» **Goal of the exercise**
Copy out the following lines word for word, without changing anything.

» **Information supplied**
_ _ _ _ _ _ _

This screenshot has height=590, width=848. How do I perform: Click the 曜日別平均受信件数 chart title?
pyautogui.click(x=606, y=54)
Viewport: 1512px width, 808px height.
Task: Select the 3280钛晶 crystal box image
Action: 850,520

_ _ _ _ _ _ _

» **Response to this exercise**
This screenshot has height=590, width=848. How do I perform: Click the 曜日別平均受信件数 chart title?
pyautogui.click(x=606, y=54)
Viewport: 1512px width, 808px height.
Task: Select the 3280钛晶 crystal box image
Action: 850,520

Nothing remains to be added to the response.